The nasty surprise awaiting the bulk of human population blinded by radiation from a meteor shower in John Wyndham’s Day of the Triffids was that the genetically engineered, oil-yielding triffid plants could not only deal out deadly stings but they walked and ate dead meat. So it is that palaeontologists have found with the flabby, quilted bag-like organisms of the late Neoproterozoic Ediacaran fauna. They were animals of some kind, but hitherto considered to be completely sessile, except in larval form. They seem not to have been able to bite or gnaw, but probably absorbed victuals through their skins. Imagine the shock when palaeontologists from Oxford and Memorial University of Newfoundland found trackways in the famous biome of Mistaken Point in Newfoundland (Liu, A.G. et al. 2010. First evidencee for locomotion in the Ediacaran biota from the 565 Ma Mistaken Point Formation, Newfoundland. Geology, v. 38, p. 123-126). This throws an entirely new light on the very first sizeable animals: some of them were muscular. But not very adventurous, for the trails are only up to 17.2 cm long. Several of the traces show curved ridges, much like though far smaller than those left in wet sand by a buttock-shuffling baby, but ascribed by the authors to use of an ‘inflatable pedal disk’ in the manner of some cnidarians today – they ‘blurted’ along no doubt. The darned things must have had a purpose in moving, and chasing down prey springs easily to mind, only to be swiftly rejected. Alarmingly, at least for their totally torpid companions, some of the trackways clearly end in a depression: did they lie in wait? Yet not a one shows the telltale three-fold pedestal symmetry of Wyndham’s triffids…
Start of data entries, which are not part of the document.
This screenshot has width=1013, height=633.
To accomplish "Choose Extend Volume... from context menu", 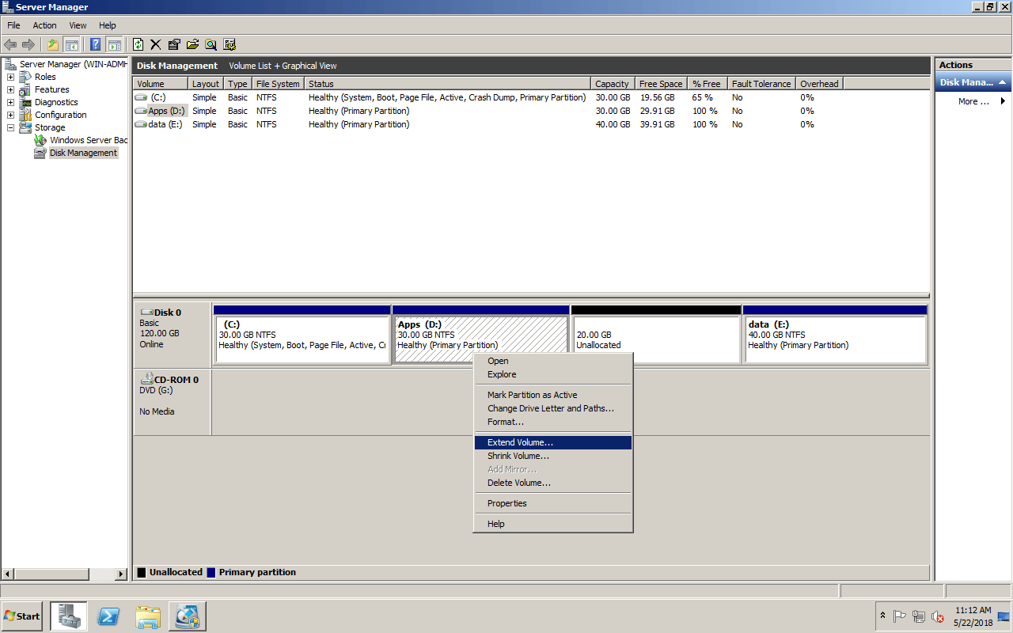I will click(x=520, y=442).
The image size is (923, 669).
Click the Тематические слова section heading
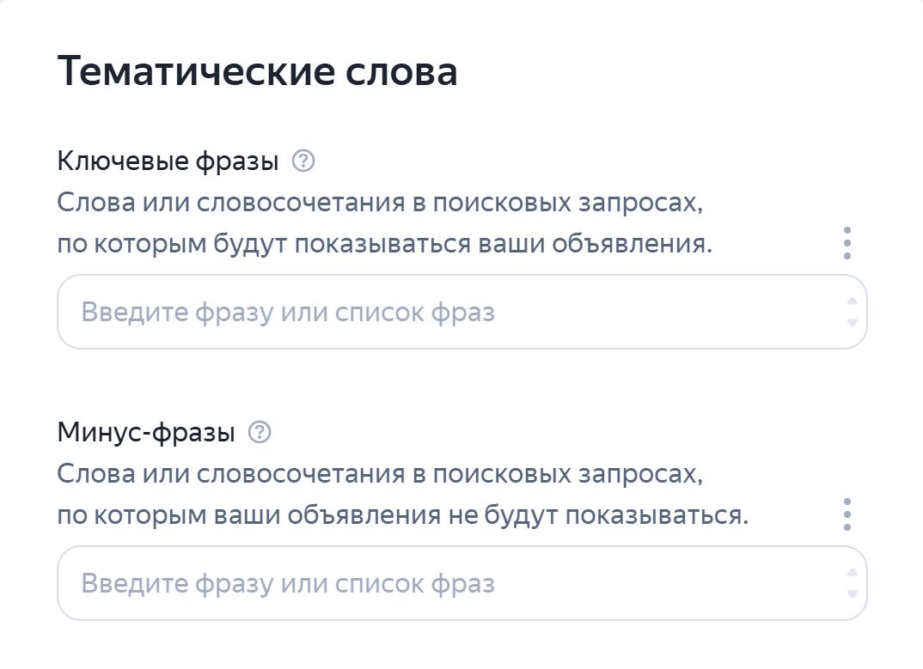point(257,71)
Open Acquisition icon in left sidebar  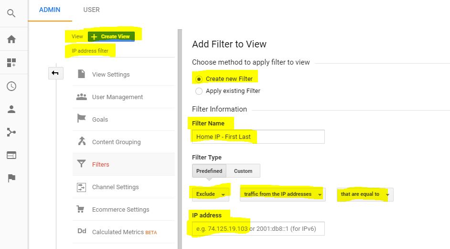11,132
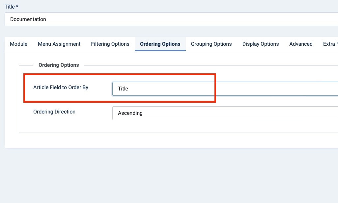
Task: Click the 'Title *' label above the field
Action: pos(10,7)

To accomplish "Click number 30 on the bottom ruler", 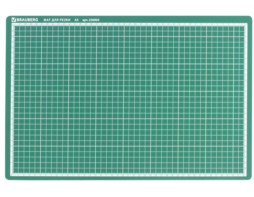I will (x=178, y=175).
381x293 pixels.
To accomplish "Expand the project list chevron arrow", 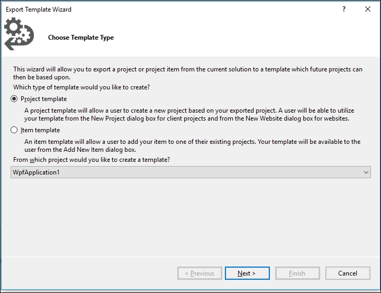I will [366, 172].
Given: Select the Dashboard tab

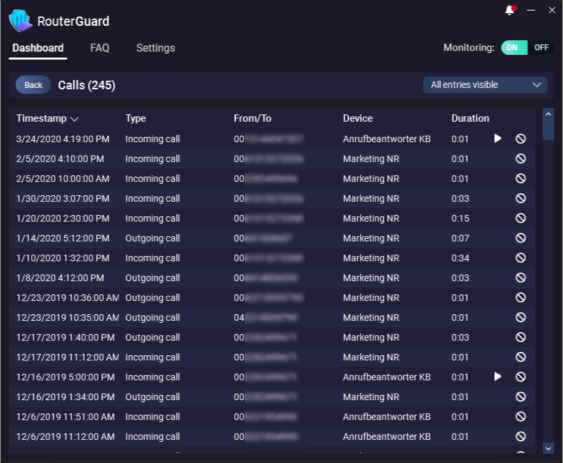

Believable Archaean fossils

Some years back a major spat broke out over the reality of microscopic features purported to be evidence for bacterial life in 3.5 Ga rocks from Western Australia (See Doubt cast on earliest bacterial fossils in April 2002 issue of EPN), which has rumbled on ever since among highly regarded groups of palaeontologists. Those who refuted those finds as merely mineralogical structures that just seem to look biogenic have more work pending. Much more convincing evidence has been found in 3.2 Ga cherty rocks from South Africa (Javaux, E.J. et al. 2010. Organic-walled microfossils in 3.2-billion-year-old shallow marine siliciclastic deposits. Nature, v. 463, p. 934-938).  They are big, by microfossil standards, 3-dimensional structures up to a third of a millimetre across, and clearly resemble cells. Some have even been separated from their matrices by dissolving away silica with hydrofluoric acid, so are not merely figments of the authors’ imagination. They are carbonaceous with very negative δ13C values typical of organically processed carbon and show abundant evidence of intricate structures found in living cells. Raman infrared spectroscopy also shows that they have been metamorphosed at the same grade as the rock that host them, so they cannot be later contaminants. In all these respects the little spherules are a cut above previously described structures reckoned to have been early Archaean life forms, convincingly taking concrete evidence for the existence of living things back a remarkable billion years: the previous oldest true fossils are about 2.2 billion years old.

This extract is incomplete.